La vivienda se ubica en un barrio cerrado de Buenos Aires, en un lote privilegiado por su posición frente a un amplio predio verde comunitario. Esta condición paisajística se convirtió en el motor del diseño: la casa se abre por completo hacia ese frente, maximizando las visuales y captando la luz natural, mientras que hacia la calle interior del barrio se presenta más cerrada y controlada, protegida por una pared de cobogó que, además de otorgar privacidad, define el carácter de la fachada.
El proyecto fue concebido para un cliente con intensa vida social y dos hijos adolescentes, por lo que se adoptó un esquema en planta en “L” que permite sectorizar funciones y generar un ala entera destinada a la recreación, con sala de tv, juegos, bar y música. El ala principal alberga el gran living–comedor que se integra plenamente al parque mediante cerramientos vidriados de piso a techo, borrando los límites entre interior y exterior. El espacio es acompañado y definido por una imponente escalera escultorica que se convierte en el eje central del ambiente y conecta la planta baja de ocio con la planta alta privada.

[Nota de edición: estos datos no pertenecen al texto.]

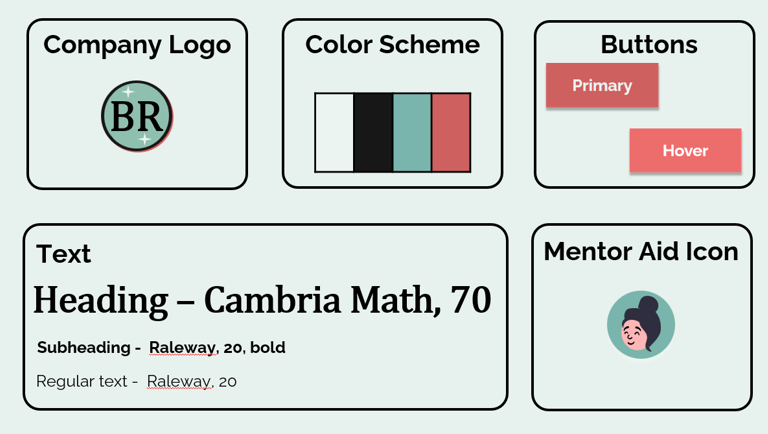Image resolution: width=768 pixels, height=434 pixels.
Task: Click the sparkle at top of BR logo
Action: (128, 92)
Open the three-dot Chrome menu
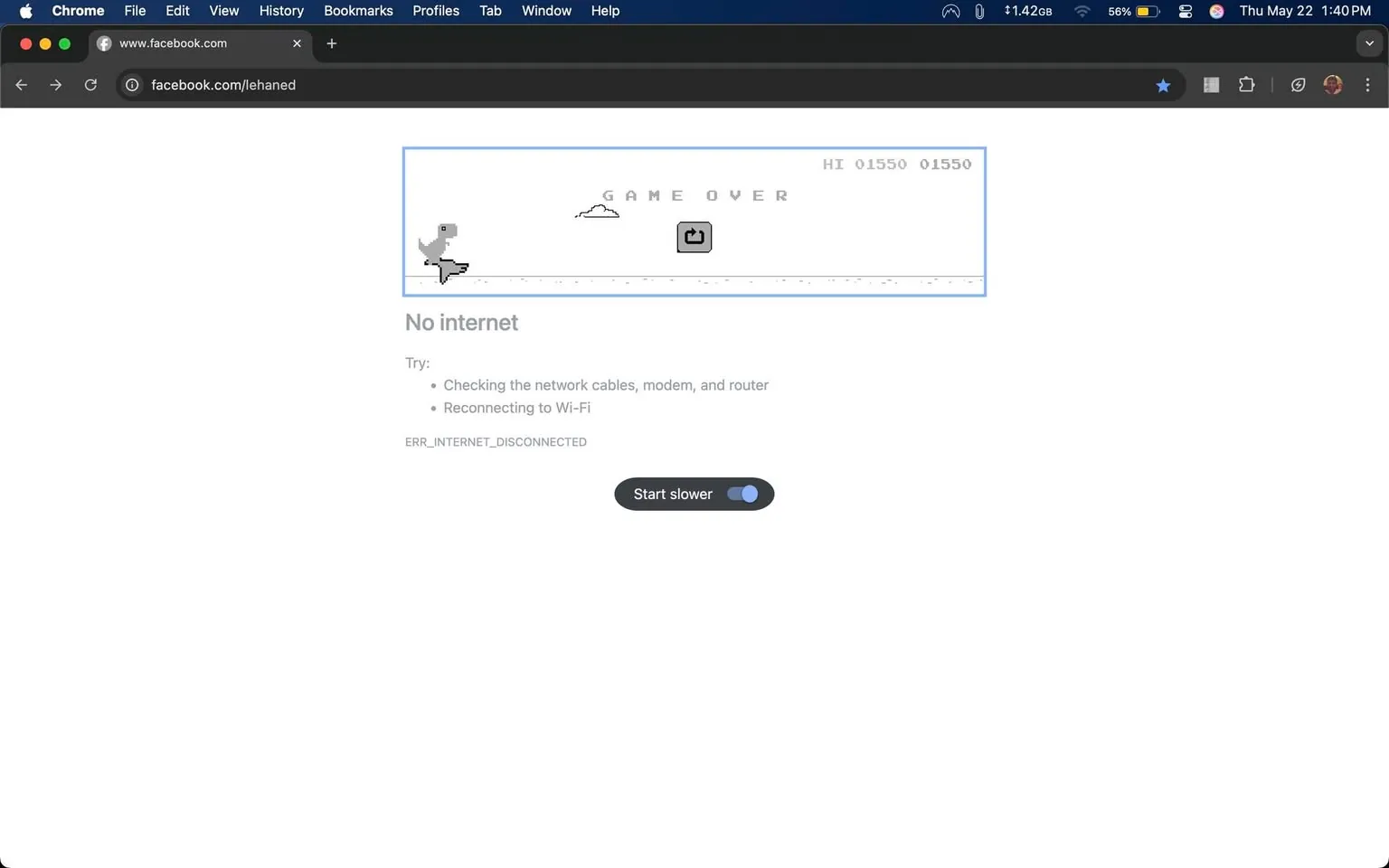The height and width of the screenshot is (868, 1389). [x=1367, y=85]
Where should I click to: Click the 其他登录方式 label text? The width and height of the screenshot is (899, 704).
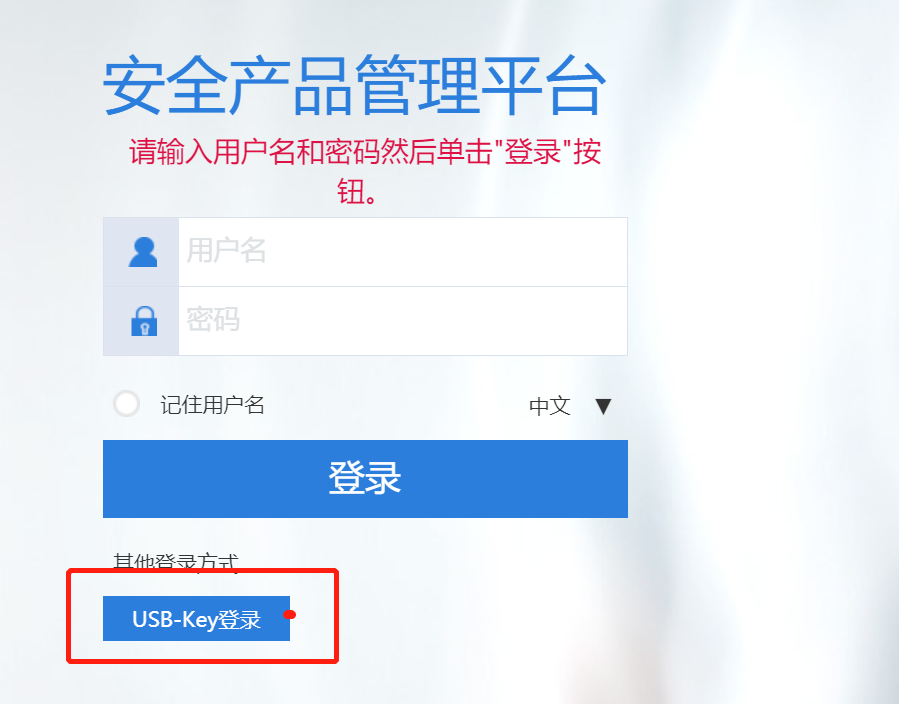click(x=175, y=562)
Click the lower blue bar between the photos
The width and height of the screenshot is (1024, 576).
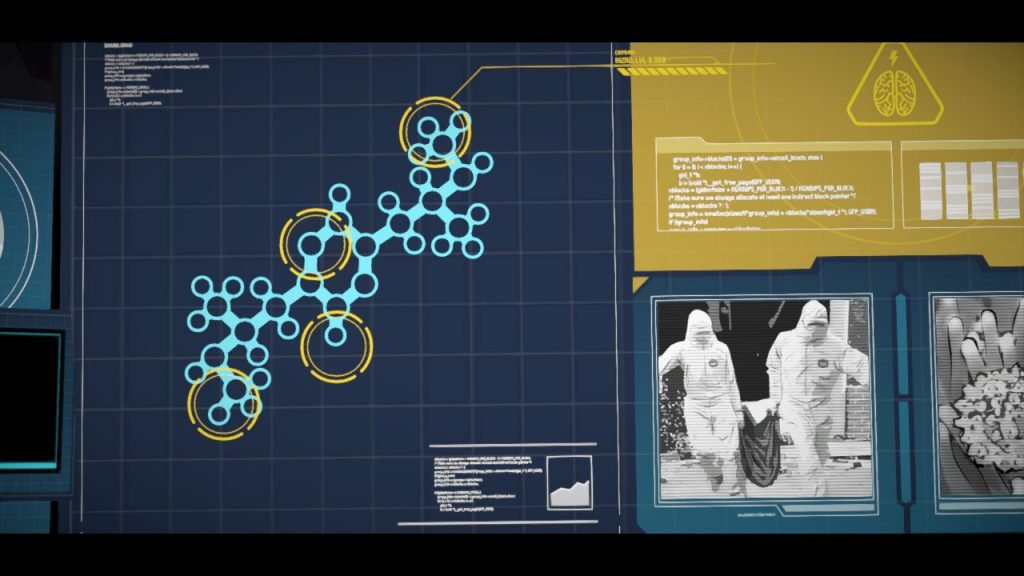pos(903,450)
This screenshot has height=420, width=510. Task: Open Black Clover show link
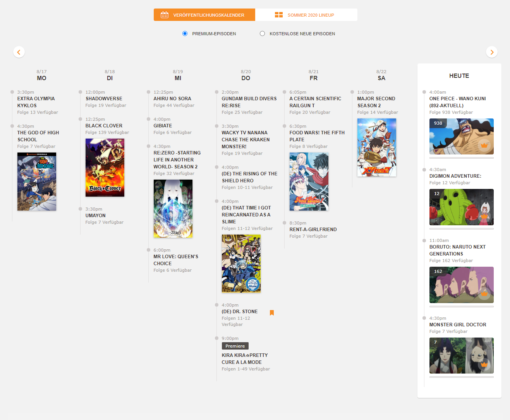104,126
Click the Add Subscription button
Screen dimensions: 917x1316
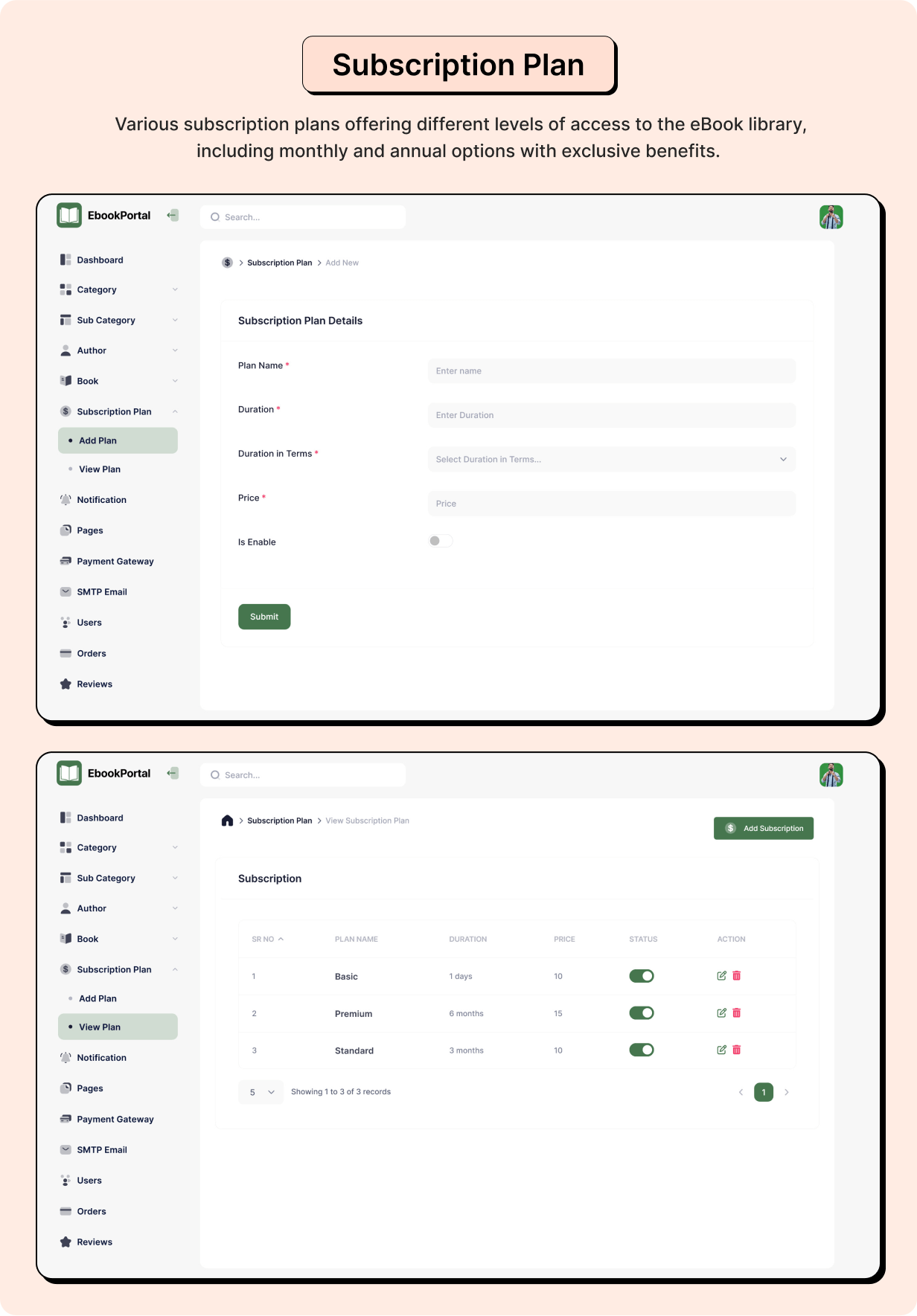point(763,828)
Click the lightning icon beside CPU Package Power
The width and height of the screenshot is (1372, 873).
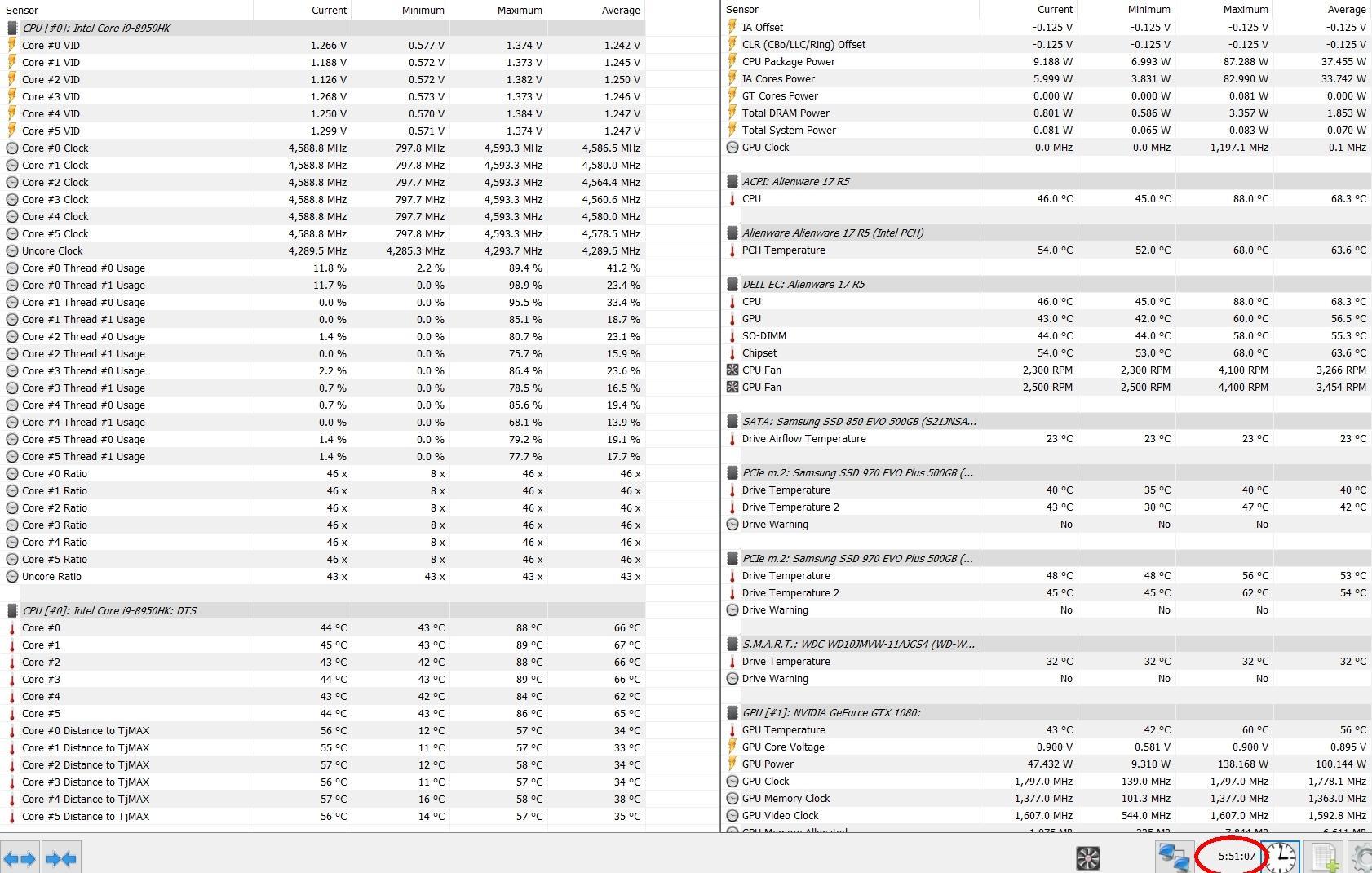coord(732,62)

La planta alta reúne los dormitorios en suite con características de mini-apartamentos, incorporando kitchenette, estudio y vestidor. El dormitorio principal se abre estratégicamente hacia el parque con visuales enmarcadas, mientras que las suites de los hijos miran hacia el jardín interior, evitando vistas cruzadas y preservando la intimidad.
En el nivel de subsuelo se ubica un gimnasio conectado directamente con la pileta semiolímpica mediante una rampa verde, consolidando un recorrido fluido entre interior y exterior y asegurando que el jardín sea la vista predominante desde todos los ambientes, incluso desde los espacios de esparcimiento. Todos los ambientes, excepto el playroom, disfrutan de visuales abiertas hacia el parque y el entorno lejano, incluyendo el histórico castillo de Pacheco. Los parasoles de la planta alta, ubicados en puntos estratégicos, no solo protegen del asoleamiento sino que enmarcan vistas precisas, transformando cada abertura en una escena cuidadosamente compuesta.
La volumetría enfatiza la horizontalidad y el contraste entre transparencia y opacidad: una planta baja vidriada y ligera soporta una planta alta más contundente, cuyos amplios aleros inclinados transmiten la sensación de un volumen suspendido sobre la topografía. La materialidad combina estructura metálica y losas de hormigón armado, cerramientos vidriados de alta prestación con carpinterías de aluminio anodizado y DVH, paneles y parasoles metálicos, y la celosía de cobogó como elemento protagónico hacia la calle. Los interiores utilizan una paleta neutra, con pisos de madera para dar calidez.
El resultado es una vivienda que conjuga apertura y resguardo, transparencia y masa, vida social intensa e intimidad familiar. Su implantación, tratamiento de fachadas y control de visuales construyen una relación armónica con el paisaje, logrando que el entorno no sea solo un marco, sino parte esencial de la experiencia arquitectónica.